How the old poet got to Penrhys

If our Cistercian Way project is going to get west of Penrhys and down to Margam in time for 2015 we need to get a move on. Fortunately, we have some good ideas about pilgrimage routes. One of the most famous of the poets who wrote about the shrine at Penrhys was Gwilym Tew (my friend Anne Clynnog who did her Ph D thesis on him says he wasn’t actually a particularly good poet, but that’s another story). His poetry is full of natural imagery about the shrine and its surroundings, and he has a particularly nice image about the jewels on the statue being as numerous as the pebbles in the river ford he would have crossed to get there.

But where was that ford? He came from Tir Iarll, the area around Llangynwyd and modern Maesteg. There would have been an established pilgrimage route between Penrhys and Llangynwyd, where the Holy Rood of Llangynwyd was another popular shrine (Gwilym Tew wrote about that one as well). Locals could have gone from one to the other but it would also have attracted pilgrims from outside the area, heading for St David’s but keen to take in a couple of lesser shrines on the way.

There’s a well-evidenced medieval trackway leading from Llandyfodwg (Glyn Ogwr) over Mynydd William Meyrick to Ton Pentre (where you would have crossed the Rhondda), and you could join that to Llangynwyd going through Margam’s Llangeinor Grange. That may well have been the way Gwilym Tew went: he was old and heavy, and would have been glad of somewhere to break his journey.

But there is another route, possibly even older and a spectacularly exciting walk, along the ridge between the Afan and the Ogwr. I’ve walked this several times . In 1998 we celebrated the 900th aniversary of the foundation of the Cistercian order with our first pilgrimage round the Welsh houses. I walked from Llantarnam to Tenby with the late and much-missed Derek Thomas. He had just retired from a lifetime working for a company that made industrial-sized concrete pipes, and he could talk with amazing fascination about different kinds of piping and their manufacturing techniques. We looked at just about every culvert pipe on the route and I learned how to tell spun from cast pipes and how to identify different kinds of metal reinforcement.

We had a big group walking to Penrhys but from there we were on our own.
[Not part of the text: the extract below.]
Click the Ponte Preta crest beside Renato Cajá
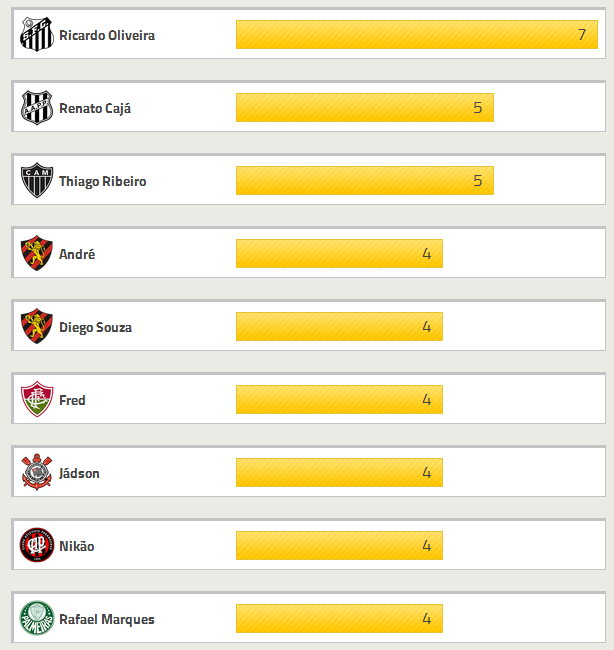The width and height of the screenshot is (614, 650). point(37,108)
We walked down the rough moorland from Penrhys and up the road to Ton Pentre then took the green lane behind the magistrates’ court up over Mynydd Maendy to Bwlch-y-Clawdd. (The name comes from the early medieval boundary bank near the bottom of the track over Mynydd Maendy.) From here the ridge sweeps above the Ogwr and Garw valleys and down into Maesteg. We did it again in 2005 but this time we went straight down to Pont Rhyd-y-cyff and up the road to Llangynwyd. There were some problems getting down the hill to Pont Rhydy-cyff and I’ve tried various ways round, but I haven’t been along the whole route since 2005. (More about all this at http://cistercian-way.newport.ac.uk/apath.asp?RouteID=route02a )

Now that we are trying to revive the project, it seemed like the time to rewalk the ridge and see how it was looking. It was a fine day in Cardiff …

Steve dropped me off at the top of the Bwlch (I’m still not back to walking 15 miles +) and I headed up the stony track along the cliffs of Craig Ogwr. It was spitting with rain and the mist was coming in. The track is well marked to start (it clearly gets a lot of use from scrambler motorbikes), but it fades after about a mile. You have to dip down to cross a little tributary valley, walk across the corner of a field then back over moorland towards Bwlch yr Afan. You should be able to see the Werfa radio mast and head slightly to the right of it, but by this time the mist was down and I could barely see more than two sheep ahead. Eventually I got to the track to the mast. The footpath should go straight across here but it’s easier to turn left on the track, then when it divides to bear right. About half way along there was a lot of heavy digging equipment and one solitary surveyor with his GPS pole. Apparently they are putting up new Met Office masts (the weather up there is different, after all).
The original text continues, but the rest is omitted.